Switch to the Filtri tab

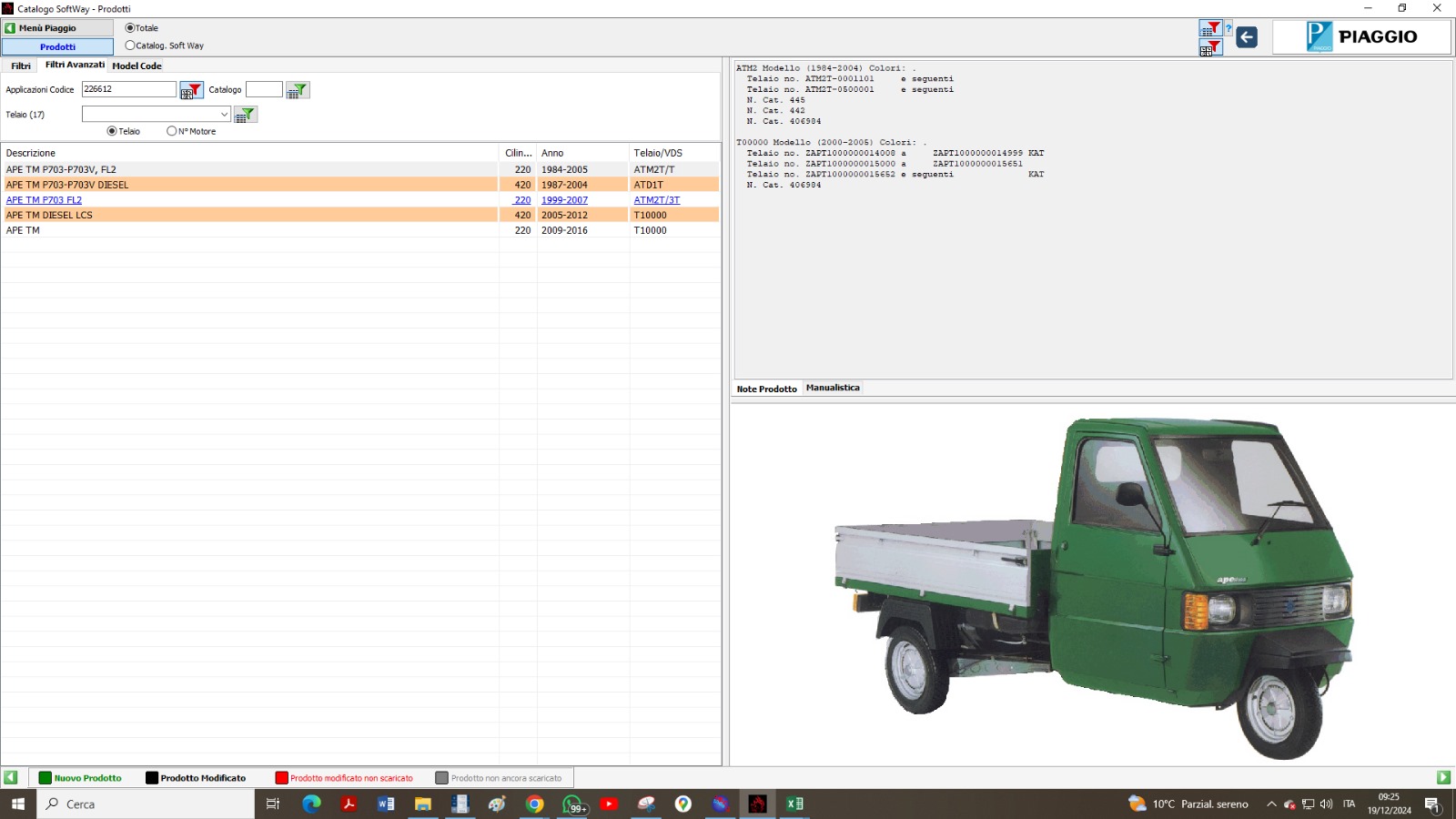point(21,66)
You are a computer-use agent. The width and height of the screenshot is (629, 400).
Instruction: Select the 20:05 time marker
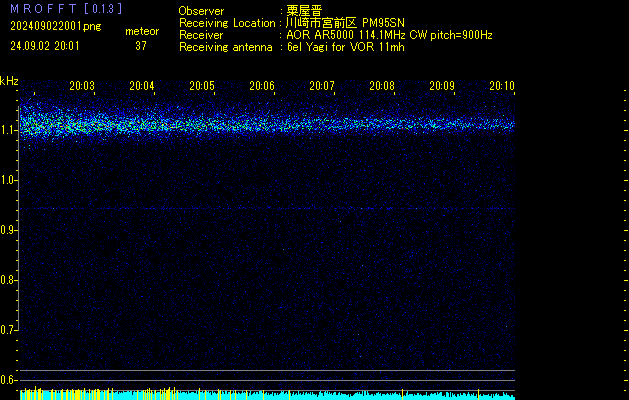[x=202, y=86]
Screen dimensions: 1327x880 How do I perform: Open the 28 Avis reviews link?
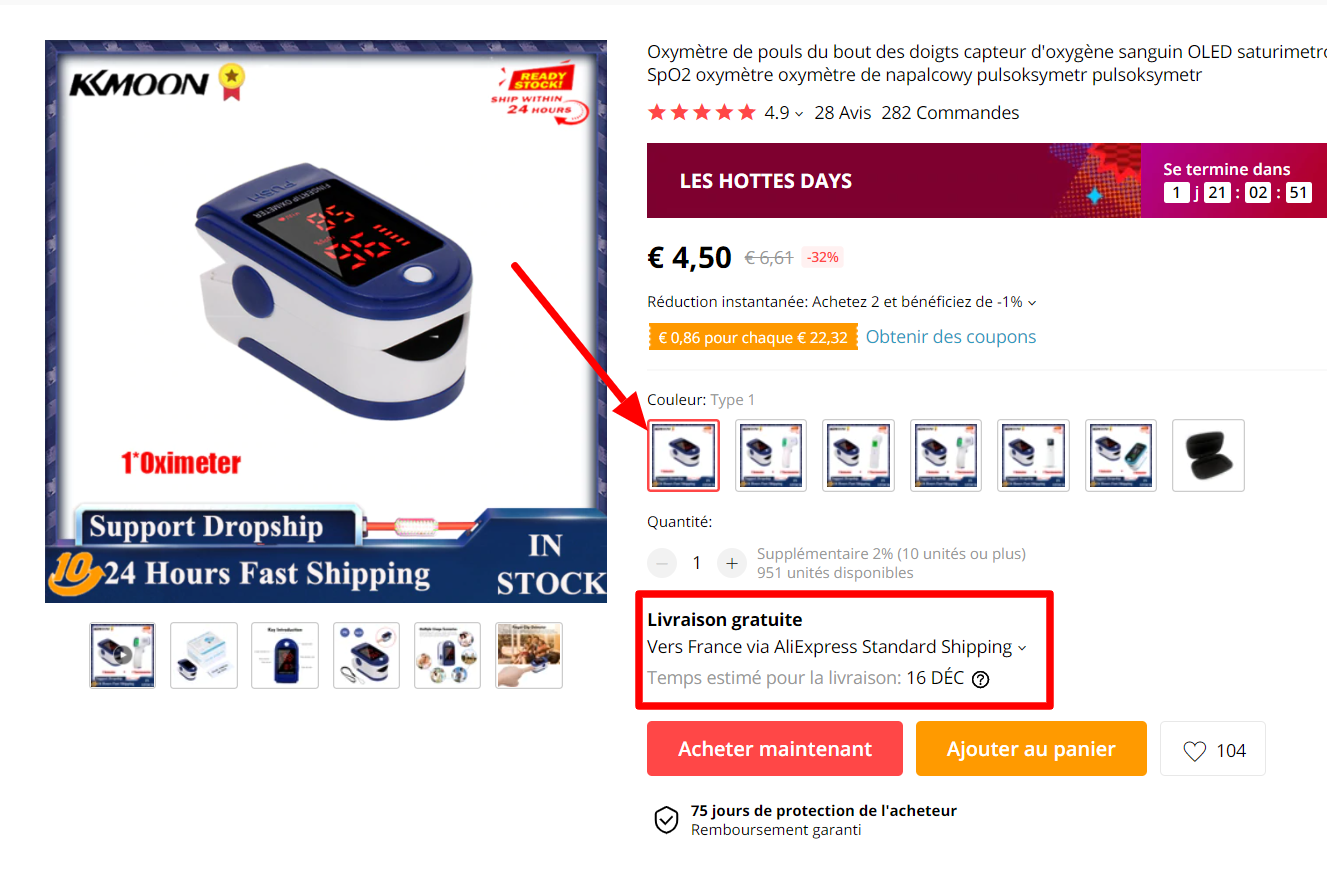point(843,113)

__Exercise details__
With the pictures set aside, write out the whole listing exactly.

__Task solution__
Switch to the Filtri tab

point(21,66)
You are a computer-use agent. The width and height of the screenshot is (629, 400).
Instruction: Select the 20:05 time marker
[x=202, y=86]
Screen dimensions: 1327x880 How do I perform: Open the 28 Avis reviews link?
point(843,113)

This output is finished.